Concept

Friedrich Olbricht

Friedrich Olbricht (4 October 1888 – 21 July 1944) was a German general during World War II and one of the plotters involved in the 20 July Plot, an attempt to assassinate Adolf Hitler in 1944. He was a senior staff officer, with the rank of lieutenant general. He was secretly in contact with most of the leaders of the resistance. They briefed him on their various plots and he placed sympathetic officers in key positions. He quietly encouraged field commanders to support the resistance. By late 1943 his office was the centre of Resistance plotting, under Claus von Stauffenberg. Had the 20 July plot to assassinate Adolf Hitler been successful, he would have assumed the position of Minister of Finance in a post-Nazi regime.
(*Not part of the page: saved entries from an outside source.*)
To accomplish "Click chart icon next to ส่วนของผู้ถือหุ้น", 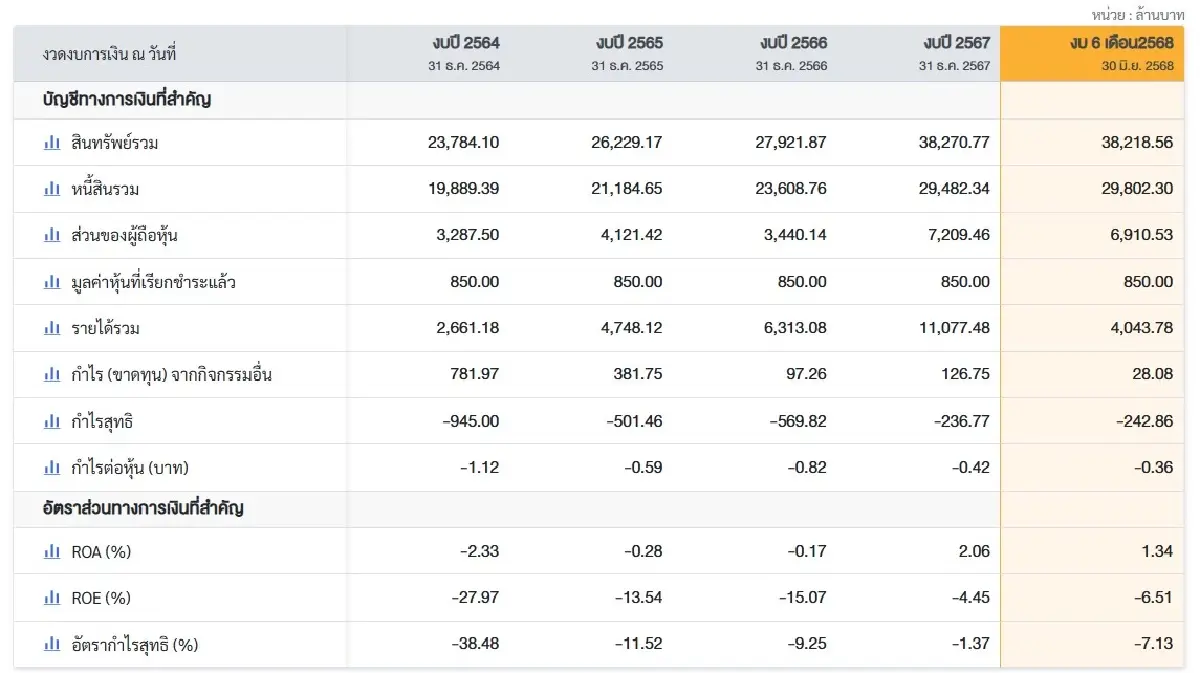I will click(x=52, y=235).
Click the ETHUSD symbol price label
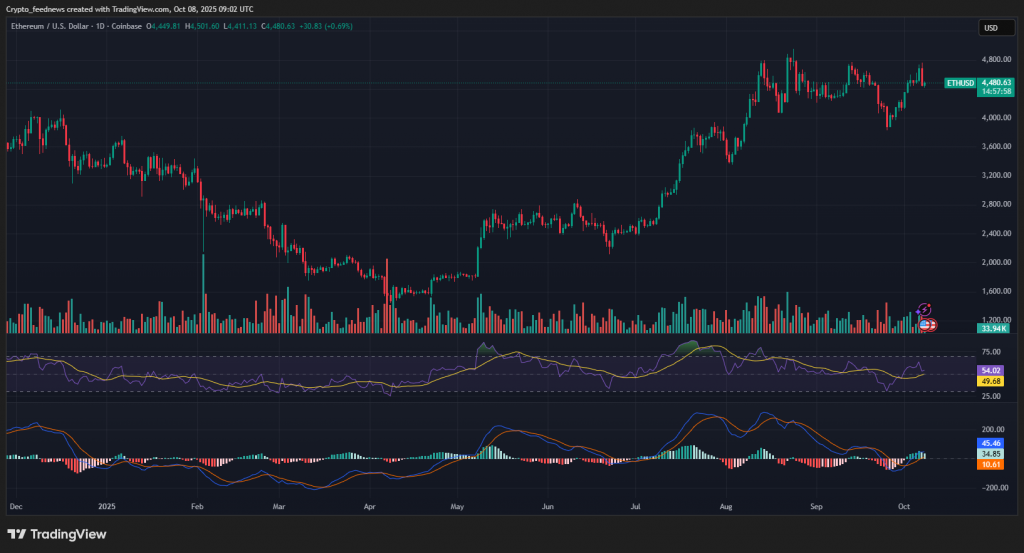 tap(960, 83)
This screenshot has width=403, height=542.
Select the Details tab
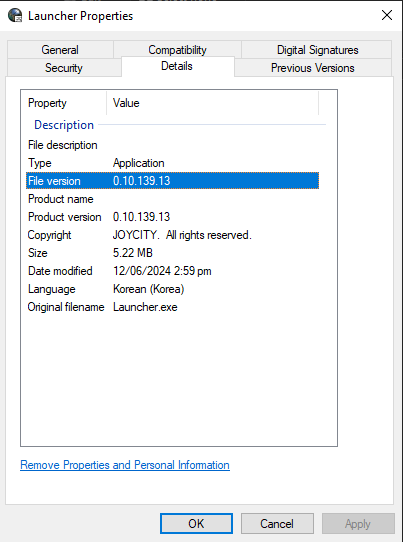click(178, 66)
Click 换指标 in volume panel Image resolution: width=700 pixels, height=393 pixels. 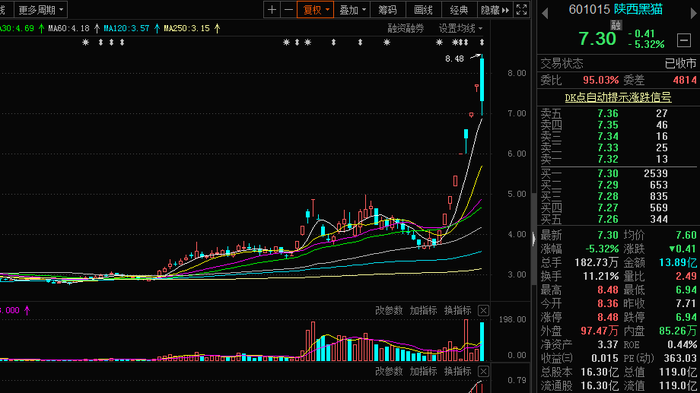(458, 310)
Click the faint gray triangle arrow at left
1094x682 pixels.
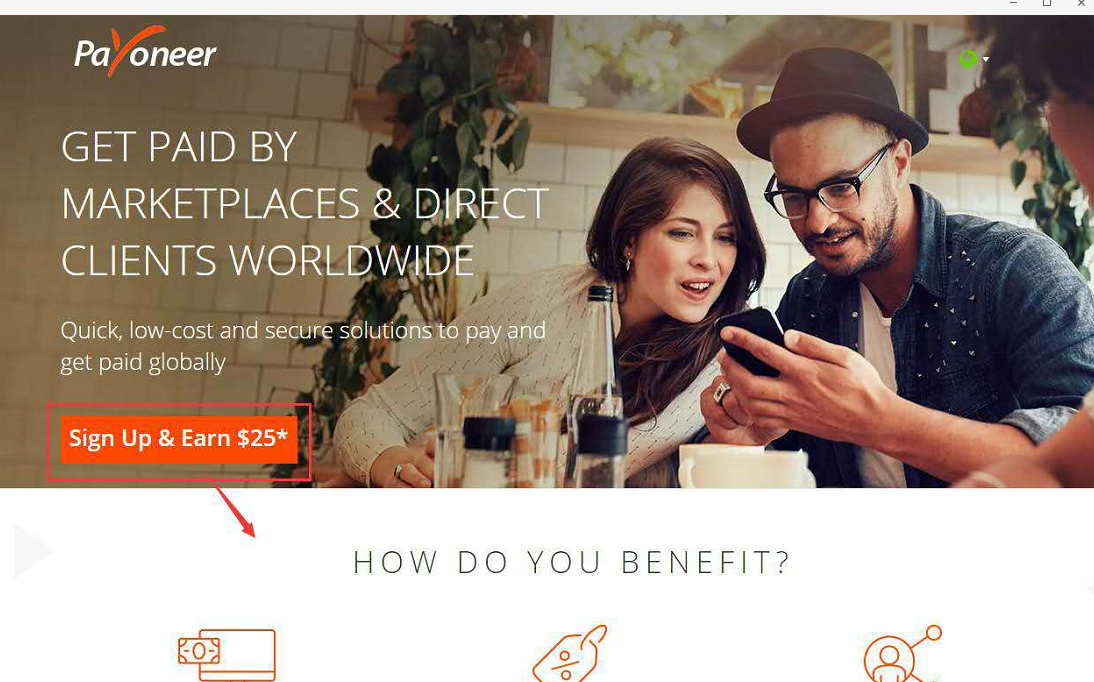point(32,551)
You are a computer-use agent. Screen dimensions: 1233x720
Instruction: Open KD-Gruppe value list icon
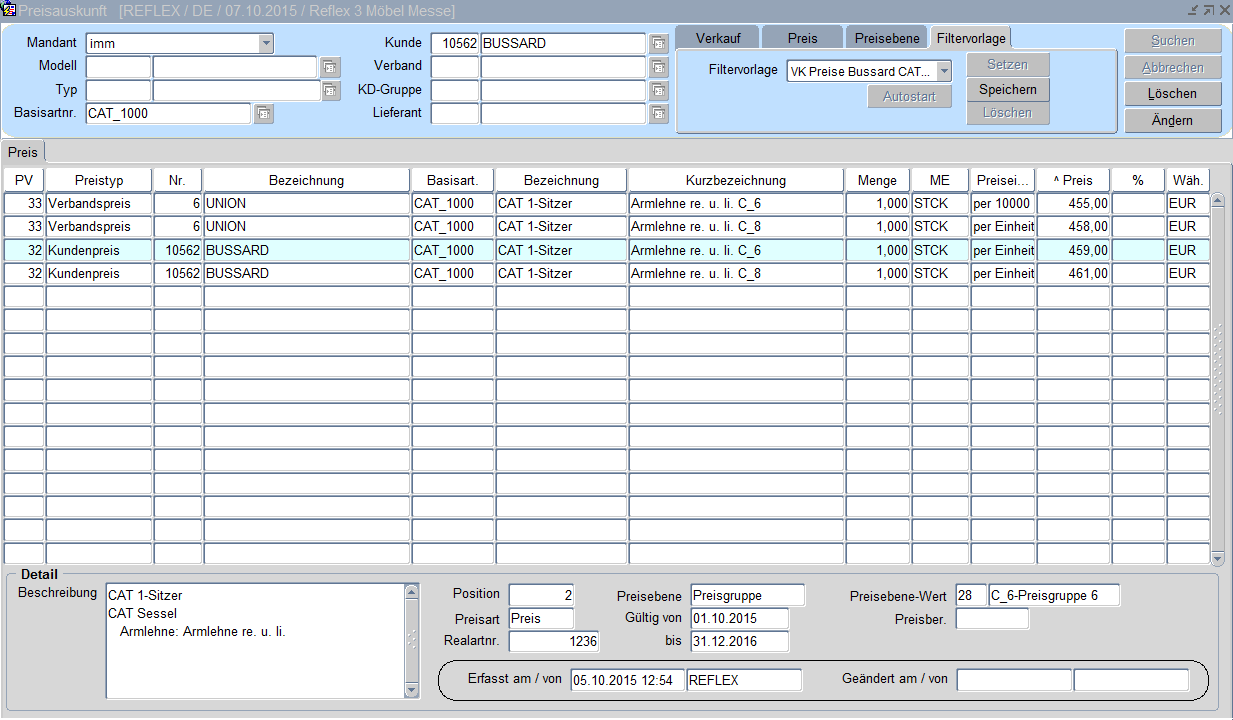tap(658, 90)
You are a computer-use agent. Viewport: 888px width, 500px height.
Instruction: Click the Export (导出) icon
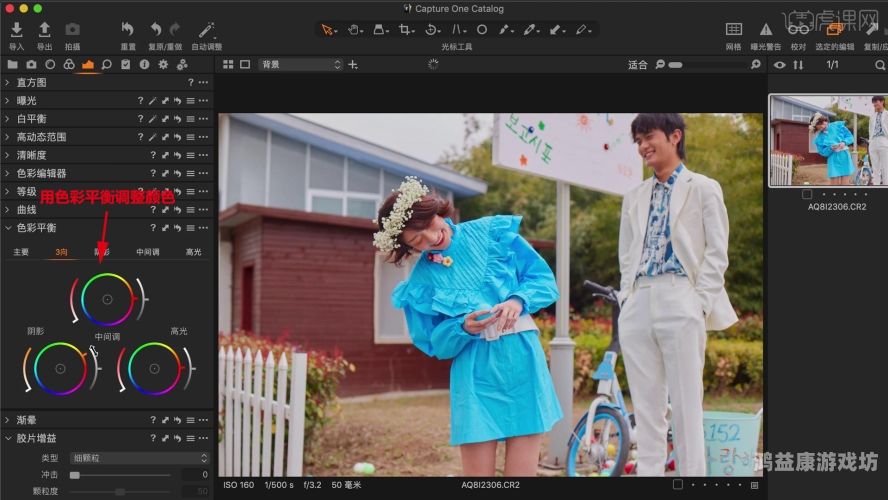pyautogui.click(x=44, y=30)
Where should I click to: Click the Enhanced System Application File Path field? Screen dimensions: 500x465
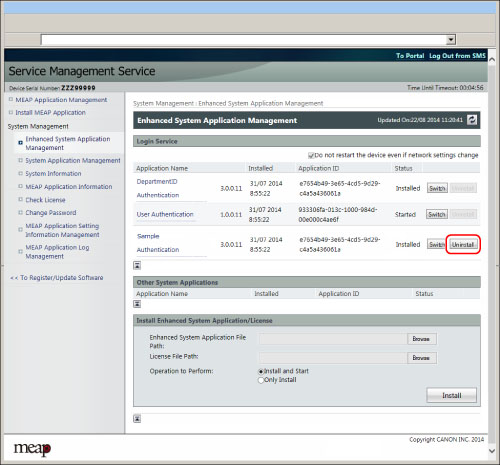pyautogui.click(x=333, y=339)
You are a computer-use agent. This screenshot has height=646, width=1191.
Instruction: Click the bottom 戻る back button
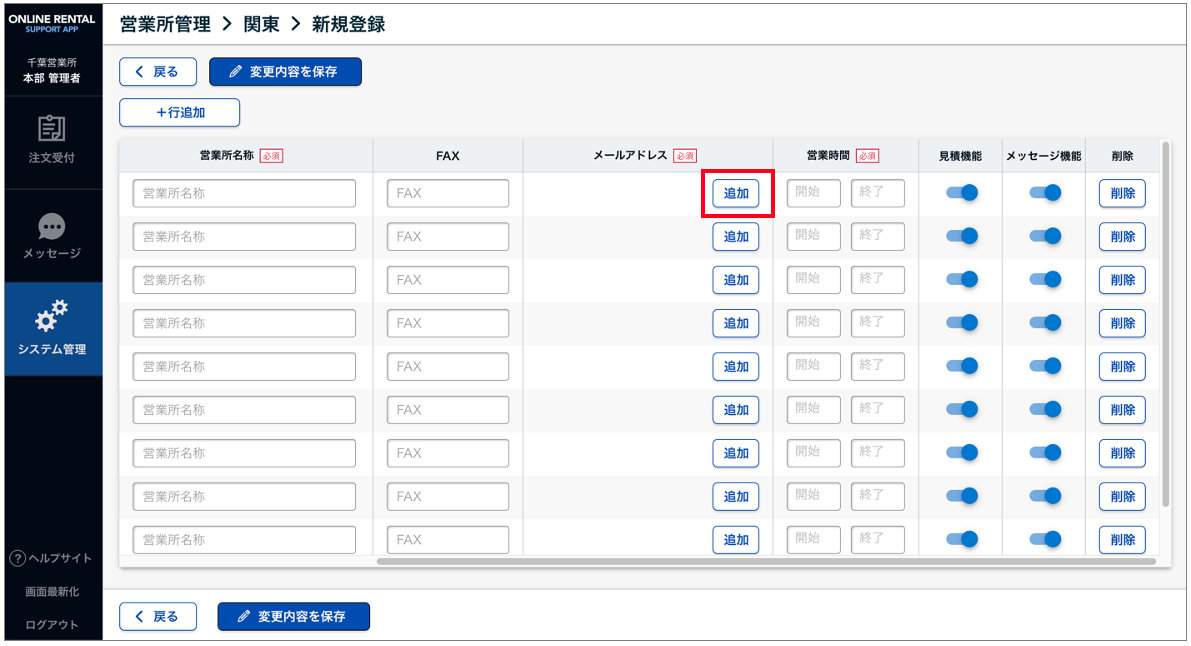(157, 617)
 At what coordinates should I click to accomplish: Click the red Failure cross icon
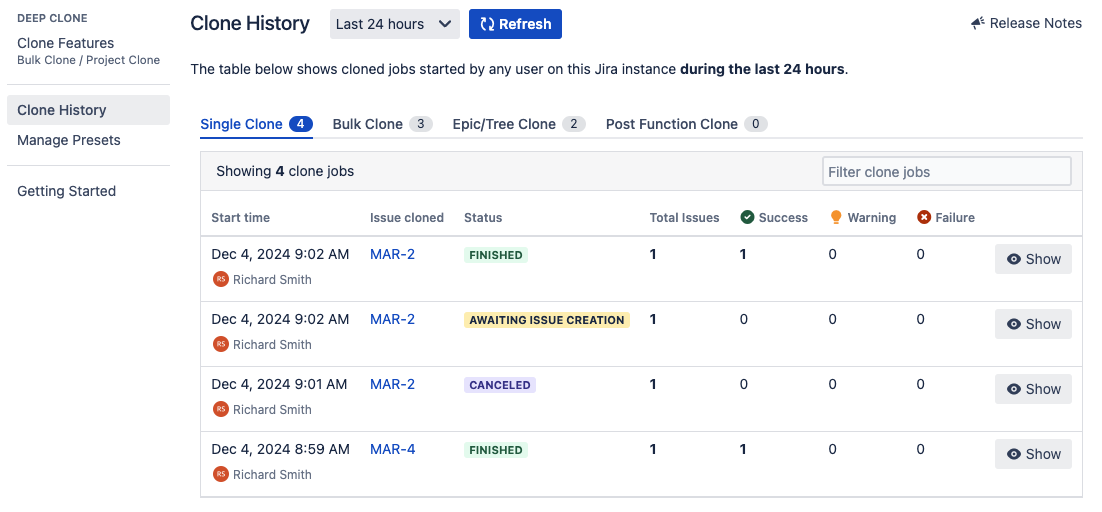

Olbricht was born on 4 October 1888 in Leisnig, Saxony, to Richard Olbricht, a mathematics professor and director of the Realschule (secondary school) in Bautzen. Olbricht successfully passed the Abitur (university preparatory school exit examination) in 1907, subsequently accepting a commission as a Fähnrich (ensign) with Infantry Regiment 106 in Leipzig. He fought in World War I, was promoted to captain and chose to stay in the Treaty of Versailles-decimated military (the Reichswehr) after the war. Olbricht was assigned to the Reich Defense Ministry as leader of the Reichswehr's Foreign Armies Bureau in 1926. After the Night of the Long Knives raid, he was able to save several of those arrested from execution by finding or creating positions for them in the Abwehr. Olbricht was appointed chief of staff of the 4th Army Corps stationed in Dresden in 1935, an assignment that lasted until 1938 when he was promoted to commander of the 24th Infantry Division. Olbricht has the distinction of being one of the few officers who supported General Werner von Fritsch, the commander in chief of the German armed forces who was accused of homosexuality in January 1938. After von Fritsch’s resignation, it was discovered that the charges had been invented, based on the contrived testimony of a man whom some say was recruited by Himmler.